Thursday, May 3, 2012

Black Velvet Canyon - 5/3/12

                                       Entrance to Black Velvet Canyon

                      Cottonwood Valley trail leading to Black Velvet Canyon

Fourteen hikers set off from the Late Night Trailhead paved parking lot in the Cottonwood Valley area of Red Rock Canyon NCA this morning for a cross-desert hike to Black Velvet Canyon. This canyon is located in the Red Rock Canyon escarpment between Black Velvet Peak and Monument Peak. It is very popular with rock climbers who aspire to climb the vertical wall to the south of the canyon. The wall was very busy today as you will see in a photo below.

 Black Velvet Canyon is hiked by our club only once a year due to the long arduous desert traverse going to and coming from the canyon. The canyon can be reached by car on a dirt road but it would shorten the hike to a mere three miles or so. When we reached the parking lot for the canyon, there were five out-of-state cars there. We completed the approach on a very rocky trail and dropped down to the canyon mouth. At this point, two hikers decided to stay back.

                      The familiar high point of the Black Velvet Canyon hike.

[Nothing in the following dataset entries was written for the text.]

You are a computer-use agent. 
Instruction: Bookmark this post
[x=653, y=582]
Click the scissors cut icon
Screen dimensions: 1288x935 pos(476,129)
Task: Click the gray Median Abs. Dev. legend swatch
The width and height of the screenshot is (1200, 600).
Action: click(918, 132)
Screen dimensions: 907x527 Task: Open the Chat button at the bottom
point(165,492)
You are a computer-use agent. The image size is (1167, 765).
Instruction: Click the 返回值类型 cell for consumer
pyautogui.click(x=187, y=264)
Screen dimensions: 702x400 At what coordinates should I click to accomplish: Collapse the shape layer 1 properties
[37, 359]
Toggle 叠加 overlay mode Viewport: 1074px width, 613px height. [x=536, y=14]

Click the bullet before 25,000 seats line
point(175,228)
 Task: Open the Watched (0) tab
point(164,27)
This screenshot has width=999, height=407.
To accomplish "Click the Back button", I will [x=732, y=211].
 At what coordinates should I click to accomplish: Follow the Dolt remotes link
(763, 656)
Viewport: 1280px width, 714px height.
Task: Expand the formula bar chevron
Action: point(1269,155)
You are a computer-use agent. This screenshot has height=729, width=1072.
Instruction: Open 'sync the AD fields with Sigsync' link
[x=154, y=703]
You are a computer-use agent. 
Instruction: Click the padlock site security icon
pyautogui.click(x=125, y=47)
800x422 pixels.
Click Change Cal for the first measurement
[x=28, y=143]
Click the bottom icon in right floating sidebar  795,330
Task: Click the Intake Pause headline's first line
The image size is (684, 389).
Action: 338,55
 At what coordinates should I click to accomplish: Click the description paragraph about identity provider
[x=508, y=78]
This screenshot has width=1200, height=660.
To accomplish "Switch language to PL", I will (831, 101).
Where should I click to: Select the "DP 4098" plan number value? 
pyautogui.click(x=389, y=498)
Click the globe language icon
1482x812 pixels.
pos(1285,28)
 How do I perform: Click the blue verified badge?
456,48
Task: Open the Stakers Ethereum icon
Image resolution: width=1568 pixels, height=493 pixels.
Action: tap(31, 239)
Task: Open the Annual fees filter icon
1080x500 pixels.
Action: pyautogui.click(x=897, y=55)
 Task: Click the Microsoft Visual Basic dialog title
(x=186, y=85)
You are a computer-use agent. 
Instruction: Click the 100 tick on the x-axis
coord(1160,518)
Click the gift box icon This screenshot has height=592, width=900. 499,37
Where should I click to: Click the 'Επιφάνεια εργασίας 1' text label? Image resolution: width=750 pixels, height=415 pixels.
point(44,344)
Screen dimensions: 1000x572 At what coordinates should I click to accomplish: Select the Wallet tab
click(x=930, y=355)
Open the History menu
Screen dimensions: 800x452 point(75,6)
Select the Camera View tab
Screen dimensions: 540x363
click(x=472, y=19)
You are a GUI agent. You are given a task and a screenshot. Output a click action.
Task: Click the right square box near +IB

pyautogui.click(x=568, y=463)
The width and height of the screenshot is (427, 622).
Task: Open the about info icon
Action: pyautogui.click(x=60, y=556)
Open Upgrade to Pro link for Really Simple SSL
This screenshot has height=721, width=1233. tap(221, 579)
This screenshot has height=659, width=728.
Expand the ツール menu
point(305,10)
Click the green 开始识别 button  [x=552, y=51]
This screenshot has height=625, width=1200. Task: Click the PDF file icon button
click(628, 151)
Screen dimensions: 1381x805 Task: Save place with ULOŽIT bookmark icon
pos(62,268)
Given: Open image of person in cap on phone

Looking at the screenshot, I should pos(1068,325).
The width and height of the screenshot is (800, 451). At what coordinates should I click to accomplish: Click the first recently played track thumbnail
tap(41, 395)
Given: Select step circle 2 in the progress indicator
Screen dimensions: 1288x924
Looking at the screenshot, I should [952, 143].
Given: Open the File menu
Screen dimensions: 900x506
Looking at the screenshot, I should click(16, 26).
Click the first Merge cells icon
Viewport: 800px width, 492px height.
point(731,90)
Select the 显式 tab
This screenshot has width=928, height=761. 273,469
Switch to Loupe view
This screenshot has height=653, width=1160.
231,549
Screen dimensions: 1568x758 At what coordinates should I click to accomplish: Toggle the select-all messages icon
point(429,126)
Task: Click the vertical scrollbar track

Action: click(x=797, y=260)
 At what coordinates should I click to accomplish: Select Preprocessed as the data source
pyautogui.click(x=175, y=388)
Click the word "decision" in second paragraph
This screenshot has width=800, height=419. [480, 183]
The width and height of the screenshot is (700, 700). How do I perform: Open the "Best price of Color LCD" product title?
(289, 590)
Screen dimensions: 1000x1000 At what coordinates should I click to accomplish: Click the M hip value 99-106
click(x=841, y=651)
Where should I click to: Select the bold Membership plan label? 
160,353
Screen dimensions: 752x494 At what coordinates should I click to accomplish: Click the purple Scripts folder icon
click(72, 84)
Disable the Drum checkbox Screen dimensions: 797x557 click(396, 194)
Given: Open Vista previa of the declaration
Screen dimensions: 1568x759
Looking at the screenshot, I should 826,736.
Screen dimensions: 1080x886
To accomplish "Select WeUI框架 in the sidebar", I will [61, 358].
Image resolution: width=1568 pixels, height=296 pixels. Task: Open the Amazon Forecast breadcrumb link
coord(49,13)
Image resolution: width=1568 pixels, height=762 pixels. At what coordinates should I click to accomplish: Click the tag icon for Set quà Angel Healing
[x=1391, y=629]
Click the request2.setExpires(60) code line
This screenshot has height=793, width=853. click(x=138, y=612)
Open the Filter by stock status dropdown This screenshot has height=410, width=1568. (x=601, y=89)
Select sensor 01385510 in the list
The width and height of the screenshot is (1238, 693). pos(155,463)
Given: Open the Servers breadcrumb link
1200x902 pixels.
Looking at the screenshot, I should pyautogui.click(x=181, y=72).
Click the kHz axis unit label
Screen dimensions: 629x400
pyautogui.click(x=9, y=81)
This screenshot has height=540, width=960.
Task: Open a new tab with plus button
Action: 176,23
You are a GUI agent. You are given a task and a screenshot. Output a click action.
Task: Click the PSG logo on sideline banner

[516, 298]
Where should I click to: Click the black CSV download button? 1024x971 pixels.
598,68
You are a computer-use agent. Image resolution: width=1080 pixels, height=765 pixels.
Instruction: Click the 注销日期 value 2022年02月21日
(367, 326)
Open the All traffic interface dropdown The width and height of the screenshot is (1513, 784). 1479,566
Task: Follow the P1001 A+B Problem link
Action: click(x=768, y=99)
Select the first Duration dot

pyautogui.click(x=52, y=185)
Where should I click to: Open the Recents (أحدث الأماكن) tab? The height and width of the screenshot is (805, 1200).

 Black Velvet Canyon offers great scrambling over huge sandstone boulders for around 1/3 of a mile before the trail dead ends at a lodged boulder. There used to be a rope to aid the hiker in climbing further up but today the rope was gone. Hikers and rock climbers usually use a route to the left anyway. Nevertheless, we stopped here as we were then four miles from the cars.



 We sat for our break on comfortable sandstone and watched some of the rock climbers on the wall above us. If you look closely, you can see four climbers in the photo to the right above. Eventually, we started back down the canyon while giving our scrambling muscles a workout.
                                          Black Girdled Lizard

Along the way, we spotted a black lizard which was new to us. Internet research provides, "Black Girdled Lizards are diurnal. They are a solitary species which takes shelter in small cracks. Its black color enables it to absorb heat on misty days (in the desert?). They defend themselves by quickly retreating into rock crevices or burrows." 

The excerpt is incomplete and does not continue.